(The following is a sermon of St. Bernard of Clairvaux, as quoted in Dom Prosper Guéranger’s entry in The Liturgical Year for the Feast of the Holy Name, in Volume II of the 1983 Marian House edition of the English translation by the Benedictines of Stanbrook.)
“The Name of Jesus is Light, and Food, and Medicine. It is Light, when it is preached to us; it is Food, when we think upon it; it is the Medicine that soothes our pains when we invoke it. Let us say a word on each of these. Tell me, whence came there, into the whole world, so bright and sudden a light, if not from the preaching of the Name of Jesus? Was it not by the light of this Name that God called us unto [H]is admirable Light? Wherewith being enlightened, and in this light, seeing the Light, we take these words of Paul as truly addressed to ourselves; Heretofore, you were darkness; but now, light in the Lord.”
“Nor is the Name of Jesus Light only; it is also Food. Art thou not strengthened, as often as thou thinkest of this Name? What is there that so feeds the mind of him that meditates upon this Name? What is there that so restores the wearied faculties, strengthens virtue, gives vigour to good and holy habits, and fosters chastity? Every food of the soul is dry, that is not steeped in this unction; it is insipid, if it be not seasoned with this salt. If thou write, I relish not thy writing, unless I read there the Name of Jesus. If thou teach me, or converse with me, I relish not thy words, unless I hear thee say the name of Jesus. JESUS is honey to the mouth, and music to the ear, and gladness to the heart.”

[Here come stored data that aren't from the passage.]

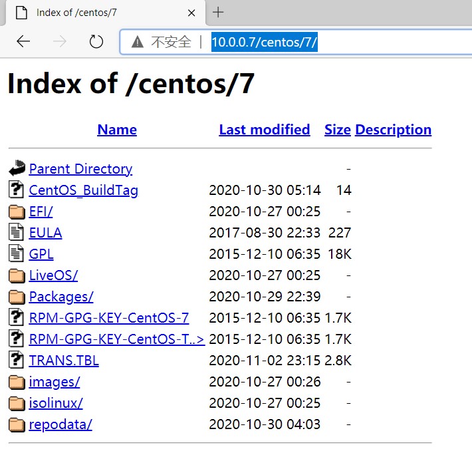Screen dimensions: 472x469
Task: Click the folder icon beside repodata/
Action: 17,424
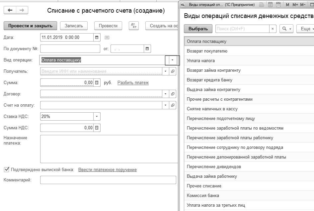The image size is (314, 211).
Task: Expand the Вид операции dropdown
Action: [x=172, y=60]
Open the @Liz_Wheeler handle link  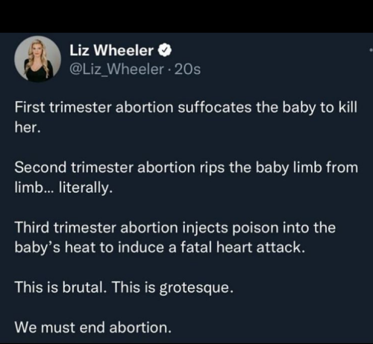pos(116,69)
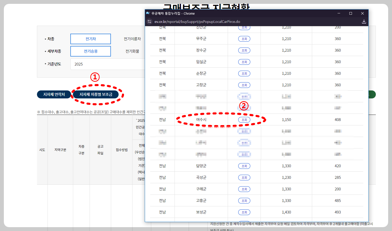The width and height of the screenshot is (392, 231).
Task: Click the download icon in the Chrome popup
Action: click(364, 22)
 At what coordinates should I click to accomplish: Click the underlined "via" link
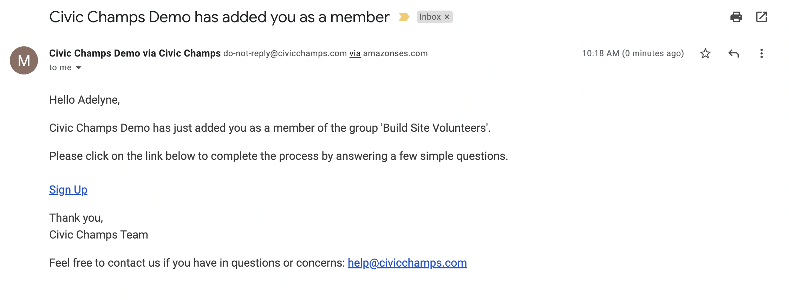[x=355, y=53]
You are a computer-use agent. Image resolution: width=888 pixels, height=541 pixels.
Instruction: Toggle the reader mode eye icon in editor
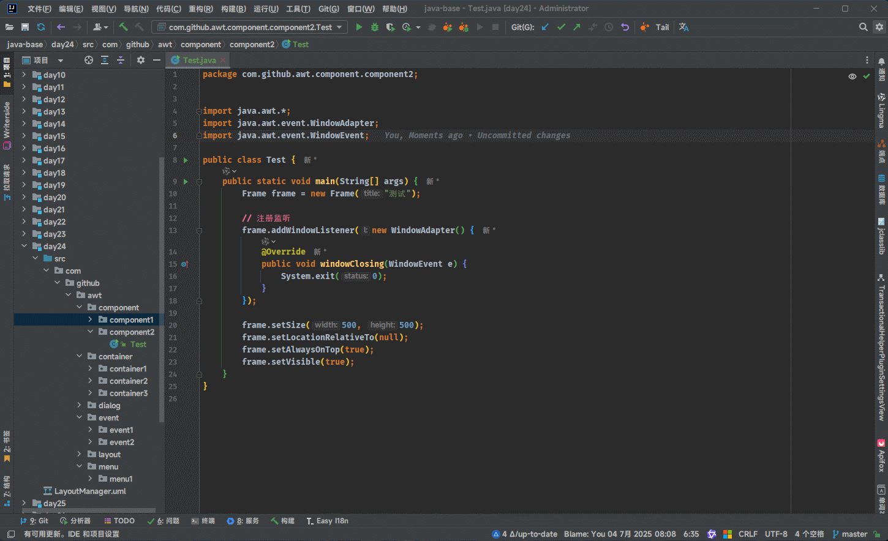point(852,76)
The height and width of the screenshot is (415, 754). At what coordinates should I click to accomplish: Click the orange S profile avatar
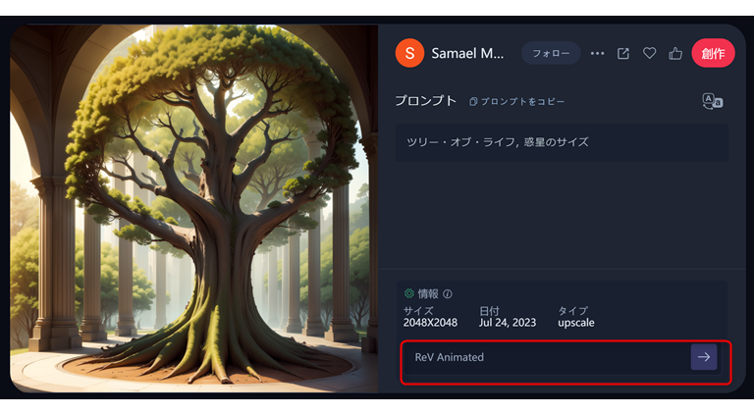[x=409, y=53]
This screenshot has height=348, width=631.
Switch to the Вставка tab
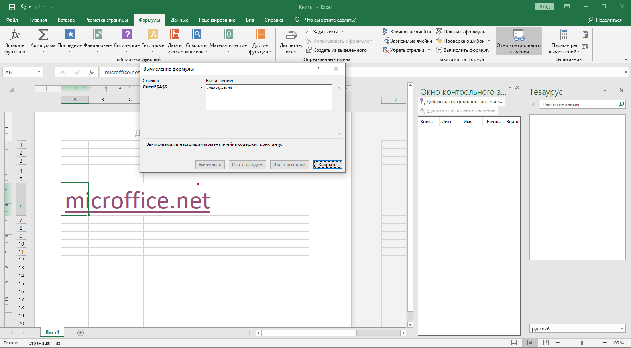click(x=66, y=20)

“It is also Medicine. Is any one among you sad? Let but Jesus come into his heart, and the mouth echo him, saying Jesus! and lo! the light of that Name disperses every cloud, and brings sunshine back again. Have any of you committed sin? and is despair driving you into the snare of death? Invoke the Name of life, and life will come back to the soul. Was there ever a man, that, hearing this saving Name, could keep up that common fault of hardness of heart, or drowsiness of sluggishness, or rancour of soul, or languor of sloth? If any one, perchance, felt that the fountain of his tears was dry, did it not gush forth more plentifully than ever, and flow more sweetly than ever, as soon as he invoked the Name of Jesus? If any of us were ever in danger, and our heart beat with fear, did not this Name of power bring us confidence and courage the moment we pronounced it? When we were tossed to and fro by perplexing doubts, did not the evidence of what was right burst on us as we called upon the Name of light? When we were discouraged, and well nigh crushed, by adversity, did not our heart take courage, when our tongue uttered the Name of help? All this is most true; for all these miseries are the sicknesses and faintings of our soul, and the Name of Jesus is our Medicine.”
“But, let us see how all this comes to pass. Call upon me in the day of trouble, says the Lord; I will deliver thee, and thou shalt glorify me [Psalm 49: 15]. There is nothing which so restrains the impulse of anger, calms the swelling of pride, heals the wound of envy, represses the insatiability of luxury, smothers the flame of lust, quenches the thirst of avarice, and dispels the fever of uncleanliness — as the Name of Jesus. For when I pronounce this Name, I bring before my mind the Man, who, by excellence, is meek and humble of heart, benign, sober, chaste, merciful, and filled with everything this is good and holy, nay, who is the very God Almighty — whose example heals me, and whose assistance strengthens me. I say all this, when I say Jesus. Here have I my model, for [H]e is Man; and my help, for [H]e is God; the one provides me with precious drugs, the other gives them efficacy; and from the two I make potion such as no physician knows how to make.”
“Here is the electuary, my soul, hid in the casket of this Name, Jesus; believe me, it is wholesome, and good for every ailment thou canst possibly have. Ever have it with thee, in thy bosom and in thy hand; so that all thy affections and action may be directed to JESUS” [taken from his Fifteenth Sermon on the Canticle of Canticles].